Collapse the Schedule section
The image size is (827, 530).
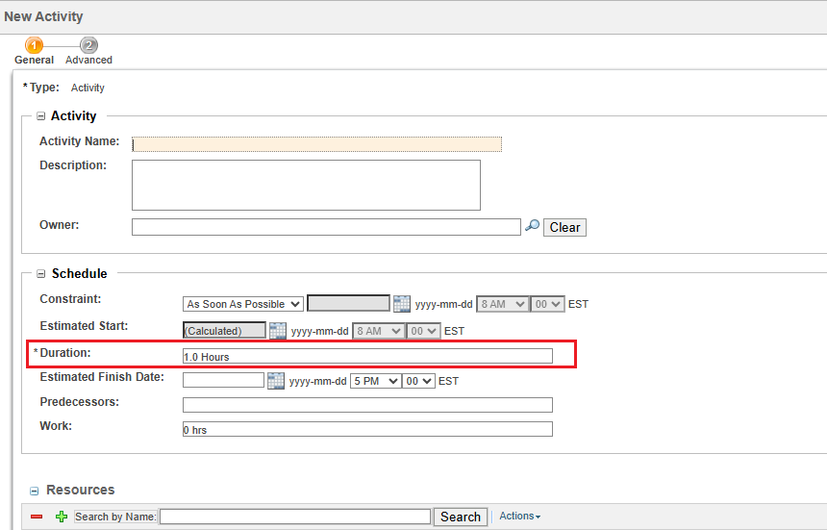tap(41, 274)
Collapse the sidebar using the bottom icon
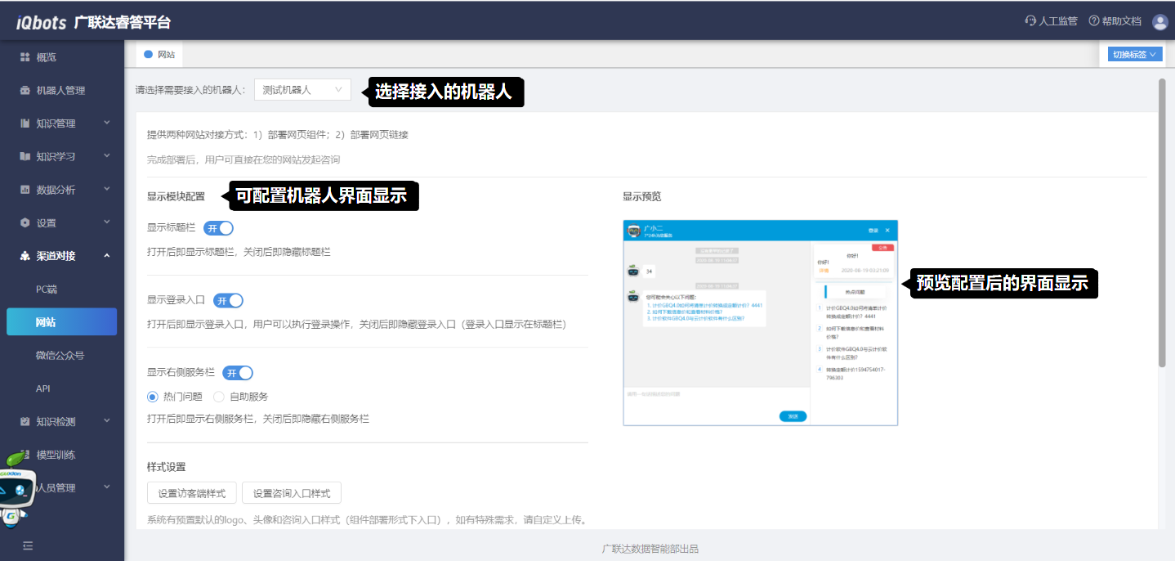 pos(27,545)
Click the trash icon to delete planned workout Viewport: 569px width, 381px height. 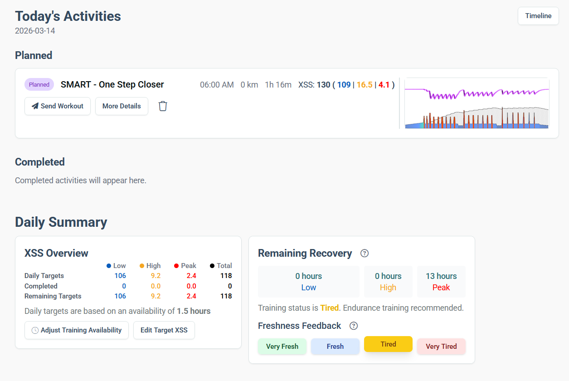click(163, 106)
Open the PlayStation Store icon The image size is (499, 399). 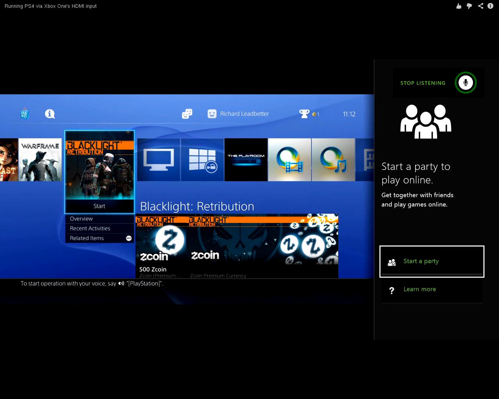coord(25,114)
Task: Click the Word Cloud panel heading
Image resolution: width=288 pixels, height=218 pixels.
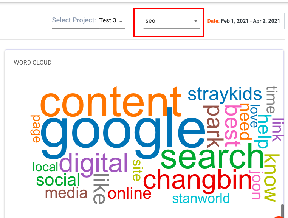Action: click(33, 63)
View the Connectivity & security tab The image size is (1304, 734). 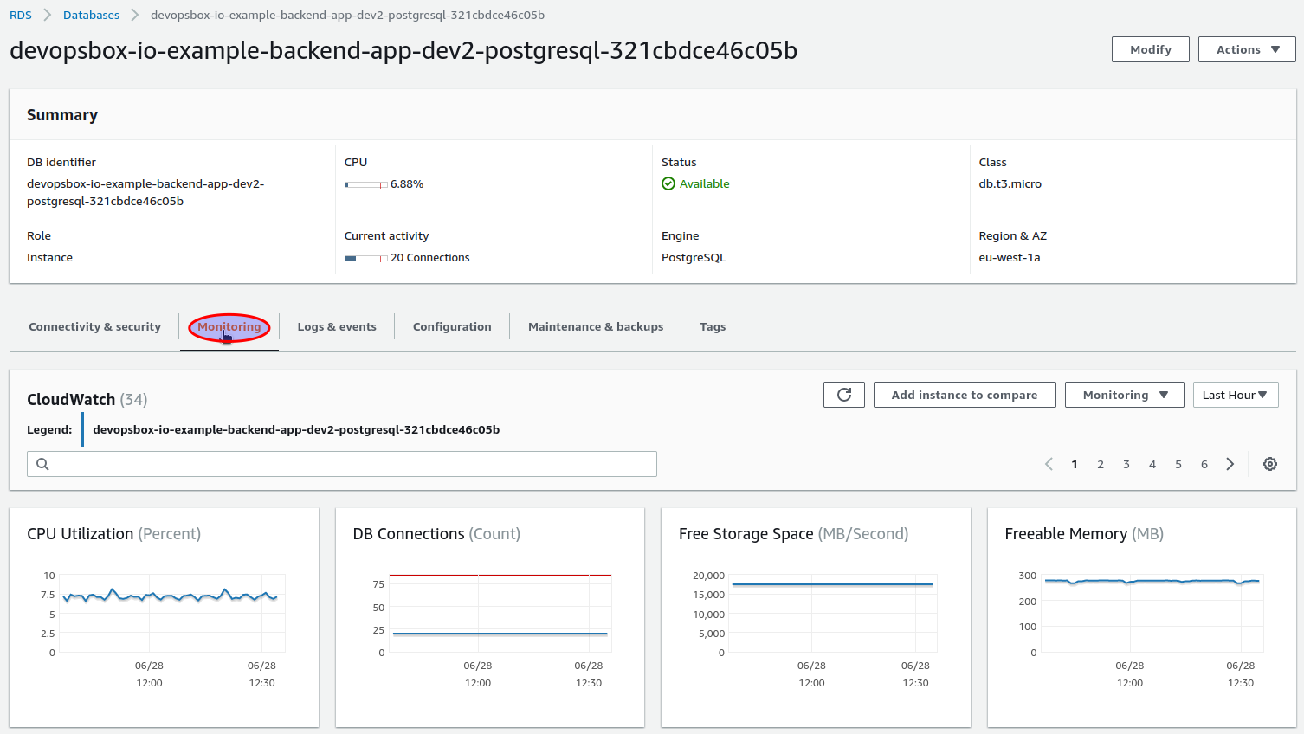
————————
Copy out, without any pictures, the lines of the records above from the one containing "Task: Click the Word Cloud panel heading" through the final line, both ends included.

Task: Click the Word Cloud panel heading
Image resolution: width=288 pixels, height=218 pixels.
Action: click(33, 63)
View the Connectivity & security tab The image size is (1304, 734). 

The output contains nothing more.